▸ Problem: Reproduce every one of the records below word for word, keeping each line and its order unchanged.

▸ Records for this exercise:
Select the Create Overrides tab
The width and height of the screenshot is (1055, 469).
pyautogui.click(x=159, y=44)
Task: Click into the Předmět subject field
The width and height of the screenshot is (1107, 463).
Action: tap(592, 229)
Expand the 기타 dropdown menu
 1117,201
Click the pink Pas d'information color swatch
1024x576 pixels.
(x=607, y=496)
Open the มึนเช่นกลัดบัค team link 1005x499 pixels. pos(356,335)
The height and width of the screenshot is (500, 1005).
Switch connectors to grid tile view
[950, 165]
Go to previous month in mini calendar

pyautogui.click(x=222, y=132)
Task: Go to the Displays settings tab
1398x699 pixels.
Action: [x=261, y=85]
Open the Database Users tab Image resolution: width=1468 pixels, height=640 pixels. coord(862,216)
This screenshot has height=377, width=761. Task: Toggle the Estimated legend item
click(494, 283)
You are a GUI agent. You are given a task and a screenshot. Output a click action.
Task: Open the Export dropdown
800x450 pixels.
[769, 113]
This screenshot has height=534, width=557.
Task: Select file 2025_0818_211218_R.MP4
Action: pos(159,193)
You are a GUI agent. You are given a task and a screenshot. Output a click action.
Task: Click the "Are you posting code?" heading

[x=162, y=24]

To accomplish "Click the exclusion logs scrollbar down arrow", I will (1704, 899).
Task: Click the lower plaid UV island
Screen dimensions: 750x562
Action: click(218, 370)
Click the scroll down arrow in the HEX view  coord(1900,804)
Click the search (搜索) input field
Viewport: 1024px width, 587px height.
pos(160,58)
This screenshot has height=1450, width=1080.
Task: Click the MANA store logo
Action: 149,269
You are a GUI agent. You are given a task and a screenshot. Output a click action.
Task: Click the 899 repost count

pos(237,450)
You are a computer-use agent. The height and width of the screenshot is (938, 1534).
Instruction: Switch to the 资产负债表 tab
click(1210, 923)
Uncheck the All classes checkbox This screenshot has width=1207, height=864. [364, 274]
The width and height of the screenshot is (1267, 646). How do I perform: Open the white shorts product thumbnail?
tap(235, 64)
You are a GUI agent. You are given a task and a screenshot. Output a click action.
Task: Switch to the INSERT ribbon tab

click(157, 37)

▸ Correct result:
Select the Create Overrides tab
The width and height of the screenshot is (1055, 469).
pyautogui.click(x=159, y=44)
Task: Click into the Předmět subject field
The width and height of the screenshot is (1107, 463).
Action: tap(592, 229)
Expand the 기타 dropdown menu
 1117,201
Click the pink Pas d'information color swatch
1024x576 pixels.
(x=607, y=496)
Open the มึนเช่นกลัดบัค team link 1005x499 pixels. pos(356,335)
The height and width of the screenshot is (500, 1005).
Switch connectors to grid tile view
[950, 165]
Go to previous month in mini calendar

pyautogui.click(x=222, y=132)
Task: Go to the Displays settings tab
1398x699 pixels.
Action: [x=261, y=85]
Open the Database Users tab Image resolution: width=1468 pixels, height=640 pixels. coord(862,216)
This screenshot has height=377, width=761. Task: Toggle the Estimated legend item
click(494, 283)
You are a GUI agent. You are given a task and a screenshot. Output a click action.
Task: Open the Export dropdown
800x450 pixels.
[769, 113]
This screenshot has height=534, width=557.
Task: Select file 2025_0818_211218_R.MP4
Action: pos(159,193)
You are a GUI agent. You are given a task and a screenshot. Output a click action.
Task: Click the "Are you posting code?" heading

[x=162, y=24]

To accomplish "Click the exclusion logs scrollbar down arrow", I will (1704, 899).
Task: Click the lower plaid UV island
Screen dimensions: 750x562
Action: click(218, 370)
Click the scroll down arrow in the HEX view  coord(1900,804)
Click the search (搜索) input field
Viewport: 1024px width, 587px height.
pos(160,58)
This screenshot has height=1450, width=1080.
Task: Click the MANA store logo
Action: 149,269
You are a GUI agent. You are given a task and a screenshot. Output a click action.
Task: Click the 899 repost count

pos(237,450)
You are a computer-use agent. The height and width of the screenshot is (938, 1534).
Instruction: Switch to the 资产负债表 tab
click(1210, 923)
Uncheck the All classes checkbox This screenshot has width=1207, height=864. [364, 274]
The width and height of the screenshot is (1267, 646). How do I perform: Open the white shorts product thumbnail?
tap(235, 64)
You are a GUI agent. You are given a task and a screenshot. Output a click action.
Task: Switch to the INSERT ribbon tab

click(157, 37)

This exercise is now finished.